During this time the family decided to move to Tryon, North Carolina to immerse themselves in the horse scene. They bought a small farm, built a couple of barns and an arena, and purchased more horses to maximize training and showing opportunities. Silky remained the “go to” horse, and after the move to North Carolina Silky and her mom changed their focus to eventing. Silky and her mom were Pony Club Rally champions. During all of their years together, both showing in the hunters and in eventing, Silky never refused a single jump. No matter how intimidating the jump was, Silky’s mom said she never had to worry about Silky stopping at a jump because it simply never happened.

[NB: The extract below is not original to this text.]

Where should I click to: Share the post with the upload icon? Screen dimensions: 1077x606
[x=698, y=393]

During her time in North Carolina Silky survived a life threatening tying-up episode that everyone, including her vet, thought would lead to her being euthanized when she was only 12 years old. Silky shocked everyone by recovering. She had several months off from riding to allow her to fully recover after that scary incident. During that time she was bred and delivered a beautiful filly that her mom named Goddess. Once Silky was ready to go back to work she and her mom returned to their winning ways.
When the time came for Silky’s mom to go off to college Silky went too. After graduating from college Silky’s mom semi-retired her to trail riding status. Silky was 19 years old at the time. They continued to enjoy light riding together until Silky was 25 and her mom decided it was time to fully retire her.

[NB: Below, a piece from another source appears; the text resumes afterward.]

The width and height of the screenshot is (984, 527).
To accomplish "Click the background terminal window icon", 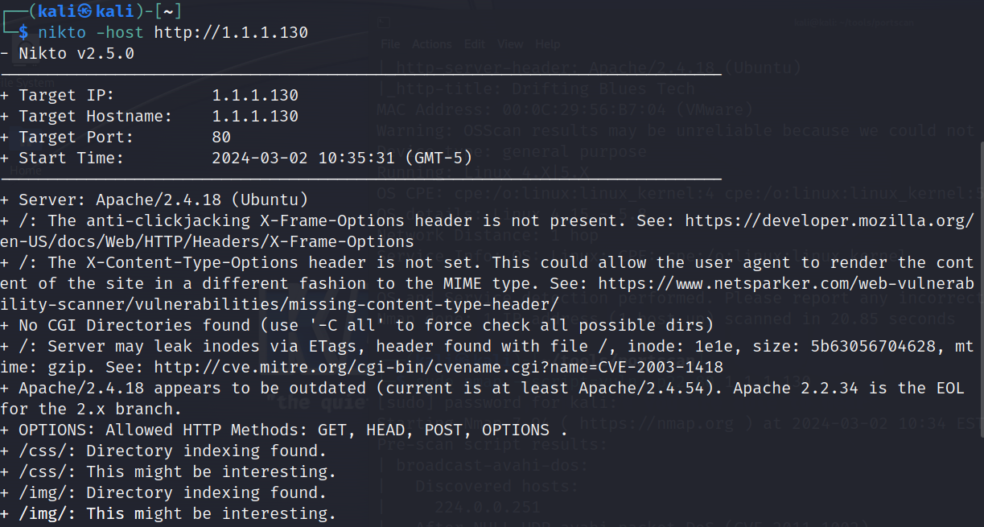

However Silky was a stubborn Appy who liked to prove people wrong. Thankfully she bonded quickly with her new group of friends. The first day Silky was out with her group she was terrified and wouldn’t go near the other horses, still expecting to get chased like she had at her previous barn. Maisie, one of the mares Silky lived with at our farm, insisted on quietly following Silky around everywhere Silky tried to hide. Eventually she touched noses with Maisie, and within a few days Silky was one of the girls and part of the family. The horse that had us questioning her future proved Jason and I very wrong and proceeded to blossom. She gained weight, became very social, and generally had a great time for the last 4.5 years.
Over a 25 year relationship it is not surprising that Silky had earned a variety of nicknames from her mom through the years. Some of her nicknames included The Woo, Woosa, Happy Appy, Appywoo, or simply Woman when she was being testy. Silky loved apples and would beg for a treat by holding up a front hoof. She loved sunbathing, and she loved grooming and hanging out with her friends at our farm. She also made it known to all involved each year that she hated the dentist.